Point of Order said:
I've thought about this. A lot. Deciding between complainin' and complaining is not cleaning up a quote. You go with "complaining" lest you find yourself heading down the slippery slope of writing everything anyone ever says completely phonetically like you're Mark Twain writing Huck Finn.

The reason race comes into the discussion -- and I wouldn't go so far as to call the AP guy racist exactly -- is that people tend to normalize words that are spoken like they speak whether it be because of regional differences, racial-cultural differences, or whatever.

If I hear Nick Saban say "I told ire guys at halftime 'we ah gonna go out 'ere and we ah gonna knock 'em offa tha line" I write "I told our guys at halftime 'we're going to go out there and we're going knock them off the line."

Why? Again, because I'm not getting myself into a situation where I'm ciphering every quote I ever get for a phonetic spelling. The only argument for quoting the way the AP story quoted is that if the speaker spoke in a different dialect than he normally speaks purposefully for effect, then it is okay to quote him as such. But if you do that you need to explain that observation and justify the use of the dialectical quote.

E.g. "Shake it off. Stop complainin'. Stop grumblin'. Stop cryin'," Obama said in an intentionally traditional African-American dialect to the CBC audience.

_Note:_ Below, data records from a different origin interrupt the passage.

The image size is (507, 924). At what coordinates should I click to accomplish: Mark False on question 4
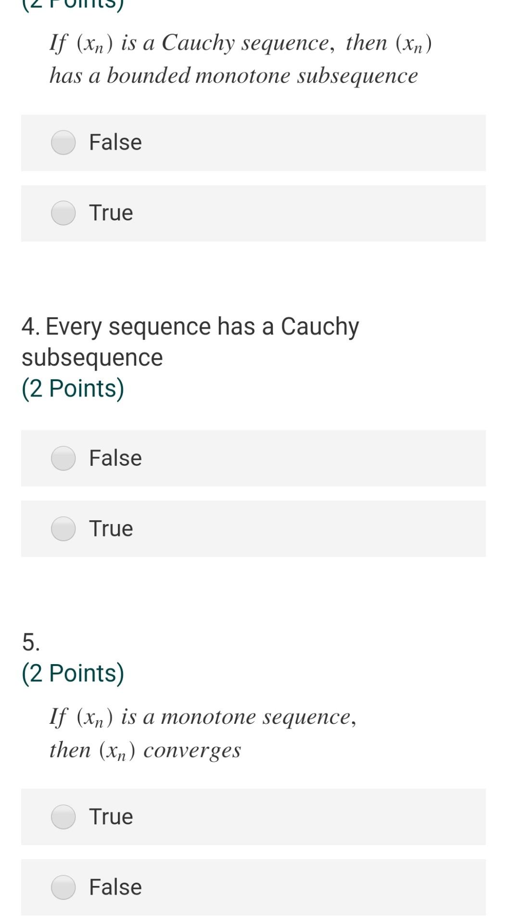tap(63, 458)
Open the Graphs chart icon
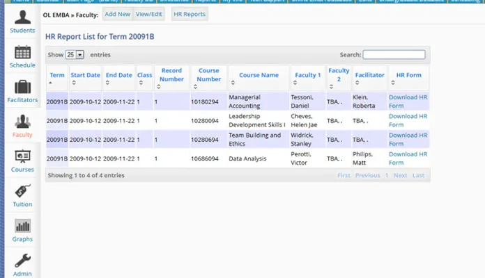 22,229
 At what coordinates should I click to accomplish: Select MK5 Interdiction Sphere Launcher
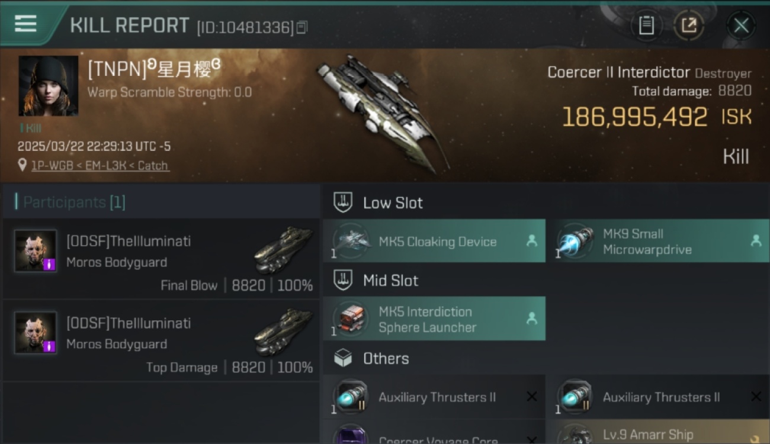click(x=434, y=319)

In other words, if you want to go there -- if you're going to allude to the dialect in your quote -- you ought to have the balls to explain why you felt like it was necessary to do such. Otherwise, you're just trying to be a literary, and that doesn't work in news reporting.


Well said.
 
@ Point of Order: An "intentionally traditional African-American dialect?"

I'm not sure I like the sound of that phrase. That assumes there is such a thing. I get what you're saying and I agree with it, but I think it gets messy when you try to explain things too much.

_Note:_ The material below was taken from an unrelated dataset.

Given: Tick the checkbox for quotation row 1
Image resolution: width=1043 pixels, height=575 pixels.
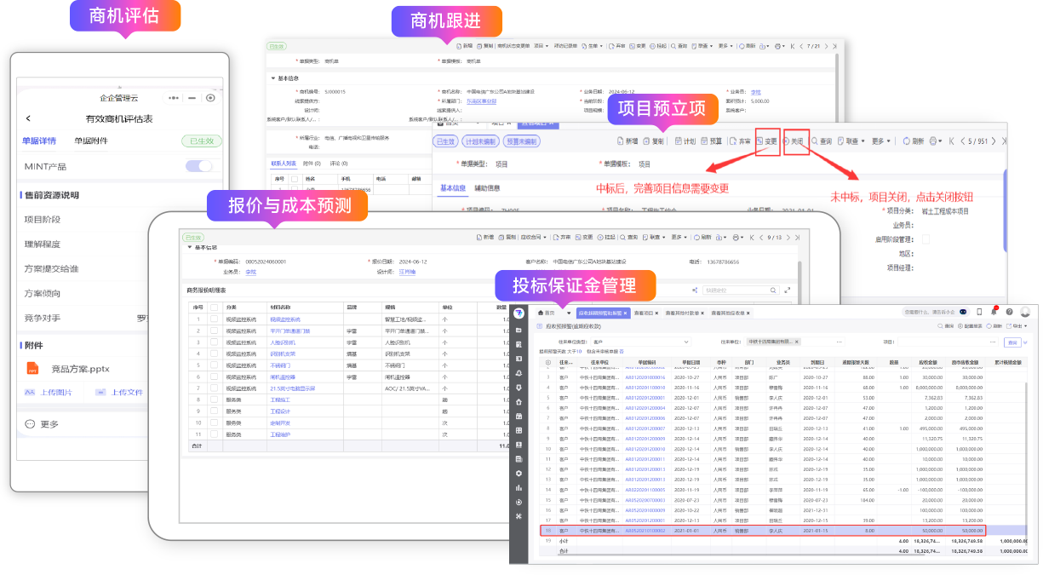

I do agree you can't phoneticize every quote. And you have to clean things up. There's a difference between watching the video of the speech and reading quotes in a news story. The presentation is different and it's going to strike people differently.

Yesterday I heard Mike Ditka on the radio and every couple of sentences were prefaced with, "I mean." If you're writing a story, you hack those out.